We report a unique case of composite hairy cell leukemia (HCL) and monoclonal B-cell lymphocytosis with chronic lymphocytic leukemia (CLL) phenotype evaluated comprehensively through cell sorting and deep sequencing. The patient presented with decreased exercise tolerance and complete blood count revealed neutropenia, monocytopenia, and thrombocytopenia. The peripheral blood film was suggestive of HCL. However, a bone marrow evaluation was suspicious for composite HCL and CLL. Flow cytometry not only confirmed monoclonal kappa light chain restricted HCL and CLL populations, but also identified a kappa restricted population with co-expression of bright CD20, bright CD22, and CD11c without CD25 or CD103. Each population was isolated by cell sorting and subsequent B-cell receptor gene rearrangement analysis showed distinct rearrangements in each population.

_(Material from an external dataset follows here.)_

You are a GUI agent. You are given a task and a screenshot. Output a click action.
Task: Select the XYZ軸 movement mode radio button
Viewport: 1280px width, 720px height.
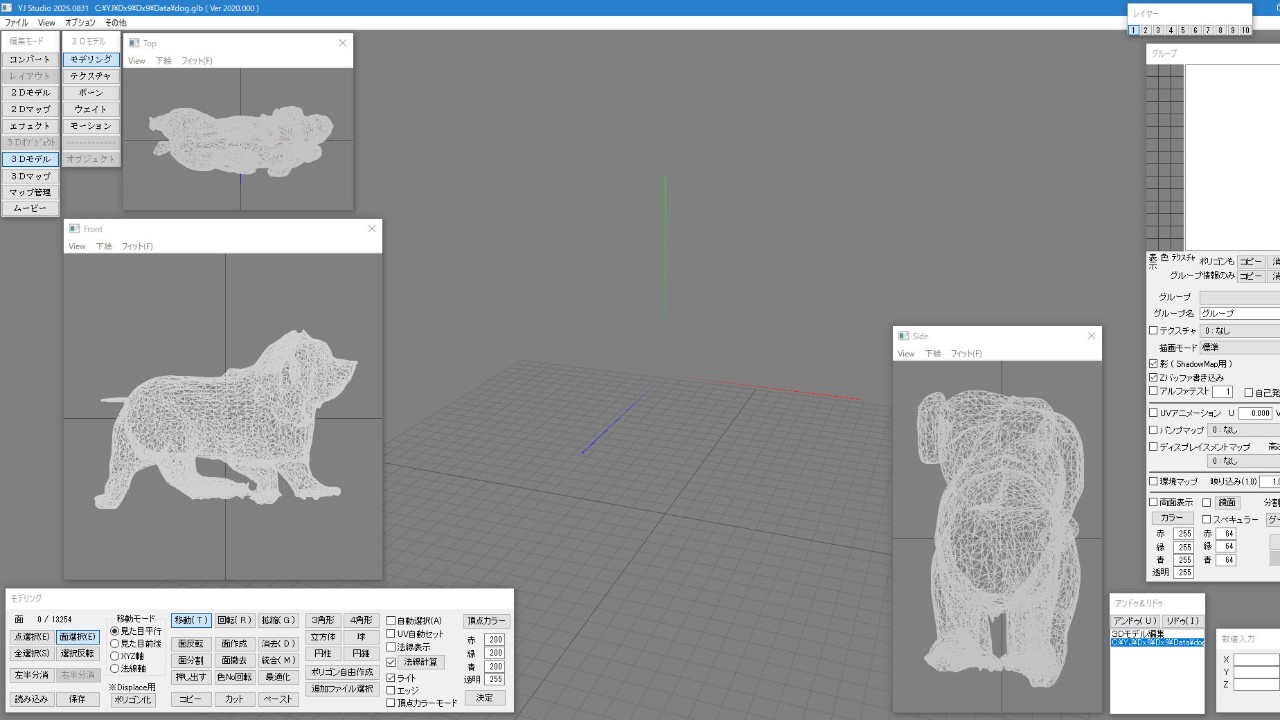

Likewise, next-generation sequencing (NGS) showed distinct mutation patterns in each of the monoclonal B-cell populations. The HCL clone harbored the signature BRAF V600E mutation, the CLL clone harbored an RB1 (L343fs*6) mutation, and the third clone was essentially negative for either mutation. In HCL, the BRAF V600E has been found in hematopoietic stem cells, raising the possibility of a common stem cell origin for composite HCL/CLL. However, our findings suggest a process of independent clonal development of multiple neoplastic B-cell populations in composite lymphoma, likely occurring somewhere after the common lymphoid progenitor stage.